In France, the Anti-Waste Law for a Circular Economy (February 10, 2020) introduced the repairability index on January 1, 2021, followed by the sustainability index on January 1, 2024. Initially, five pilot products (washing machine, TV, smartphone, laptop, lawn mower) were targeted, with a progressive extension to follow. The score ranges from 0 to 10, established by the manufacturer or importer, based on five criteria and ten sub-criteria defined by decree: documentation, disassembly, availability of spare parts, price of parts, and specific criteria (software updates, support, software reset, usage counter, battery).

In addition to this, the usual stack of directives applies depending on the product: RED for radio, CEM, low voltage, RoHS for substances, DEEE for end-of-life, and the plastics directive. Mapping them out from the specification phase onwards helps avoid unpleasant surprises later on.
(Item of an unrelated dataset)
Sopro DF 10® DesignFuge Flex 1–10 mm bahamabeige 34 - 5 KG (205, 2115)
Repairability cannot be improvised

I’ve seen a case, anonymized: an audio storyteller for children, evaluated on the smartphone grid. Version 1: 5.4. Version 2: 5.1. The score decreases even though the product improves, because repairability depends on design choices (disassembly, access to wear parts like the battery or buttons) that come into conflict with other requirements.

There is a real technical trade-off: increasing repairability can reduce reliability. A clip-on and dismountable case is more repairable, but sometimes less robust. And it’s difficult to predict in advance which components will fail. These decisions are made during the architecture phase, not at the end of the project when everything is fixed. That’s where upfront work on calculation grids, done with the client, pays off.

Eco-designing means deciding upfront with a method

Serious eco-design is not just about “adding recycled materials.” It follows a six-step logic (rethink, refuse, reduce, reuse, repair, recycle) and relies on a life cycle analysis (LCA) conducted early on, not as a posterior justification. We define the functional unit, scope, impact categories, model, identify the families of elements with the greatest impact, and use this screening to challenge electronic, mechanical, and software architecture choices.

Concretely, this means integrating Design For Environment into design reviews, sourcing eco-compatible materials, studying packaging, planning for disassembly at end-of-life, and ensuring the availability of parts. Repairability, recyclability, and re-manufacturability are design objectives, not constraints.

The cost of neglect

Pushing these topics aside has a mechanical cost. Failing CEM pre-certification means reworking the layout, redoing tests, and delaying market release. Discovering that wear parts are not accessible means a mediocre repairability index displayed on store shelves, which is a commercial disadvantage. On the other hand, a product designed to last and be repaired becomes an argument, not a constraint.

Compliance and sustainability cannot be addressed at the end of the project; they must be built into the architecture. Mapping applicable directives from the specification phase onwards, addressing the repairability index during disassembly choices, and conducting LCA early to guide design from the start: it’s less expensive, more robust, and increasingly what the market and regulations demand. The question is no longer “how to pass certification at the end,” but “how to design compliant and repairable from the start.”